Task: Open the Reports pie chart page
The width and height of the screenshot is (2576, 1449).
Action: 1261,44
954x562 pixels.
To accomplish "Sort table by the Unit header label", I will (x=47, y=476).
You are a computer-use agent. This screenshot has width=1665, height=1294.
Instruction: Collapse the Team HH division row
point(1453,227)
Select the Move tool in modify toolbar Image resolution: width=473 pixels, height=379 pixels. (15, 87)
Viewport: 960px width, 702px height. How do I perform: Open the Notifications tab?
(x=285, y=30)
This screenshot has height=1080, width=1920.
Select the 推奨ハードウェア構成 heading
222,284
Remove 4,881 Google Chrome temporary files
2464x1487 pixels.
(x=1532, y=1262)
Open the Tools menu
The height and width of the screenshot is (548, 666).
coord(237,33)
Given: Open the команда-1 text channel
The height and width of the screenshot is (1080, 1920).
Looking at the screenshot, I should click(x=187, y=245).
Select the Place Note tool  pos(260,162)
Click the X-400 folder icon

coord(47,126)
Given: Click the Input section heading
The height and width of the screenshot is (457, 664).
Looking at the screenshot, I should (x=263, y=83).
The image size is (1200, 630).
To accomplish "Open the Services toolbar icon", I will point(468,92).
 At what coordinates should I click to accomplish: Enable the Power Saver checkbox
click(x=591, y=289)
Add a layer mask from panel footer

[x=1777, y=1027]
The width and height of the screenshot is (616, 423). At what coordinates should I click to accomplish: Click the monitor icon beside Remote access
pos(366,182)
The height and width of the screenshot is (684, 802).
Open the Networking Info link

——————————

* [Schriftliche Übung] Entnimm bitte den Zeilen oben alles von der ersten Zeile bis einschließlich der Zeile mit „[x=1777, y=1027]“. Gib diese Zeilen unverändert wieder.

* [Lösung]
Task: Open the Reports pie chart page
The width and height of the screenshot is (2576, 1449).
Action: 1261,44
954x562 pixels.
To accomplish "Sort table by the Unit header label", I will (x=47, y=476).
You are a computer-use agent. This screenshot has width=1665, height=1294.
Instruction: Collapse the Team HH division row
point(1453,227)
Select the Move tool in modify toolbar Image resolution: width=473 pixels, height=379 pixels. (15, 87)
Viewport: 960px width, 702px height. How do I perform: Open the Notifications tab?
(x=285, y=30)
This screenshot has height=1080, width=1920.
Select the 推奨ハードウェア構成 heading
222,284
Remove 4,881 Google Chrome temporary files
2464x1487 pixels.
(x=1532, y=1262)
Open the Tools menu
The height and width of the screenshot is (548, 666).
coord(237,33)
Given: Open the команда-1 text channel
The height and width of the screenshot is (1080, 1920).
Looking at the screenshot, I should click(x=187, y=245).
Select the Place Note tool  pos(260,162)
Click the X-400 folder icon

coord(47,126)
Given: Click the Input section heading
The height and width of the screenshot is (457, 664).
Looking at the screenshot, I should (x=263, y=83).
The image size is (1200, 630).
To accomplish "Open the Services toolbar icon", I will point(468,92).
 At what coordinates should I click to accomplish: Enable the Power Saver checkbox
click(x=591, y=289)
Add a layer mask from panel footer

[x=1777, y=1027]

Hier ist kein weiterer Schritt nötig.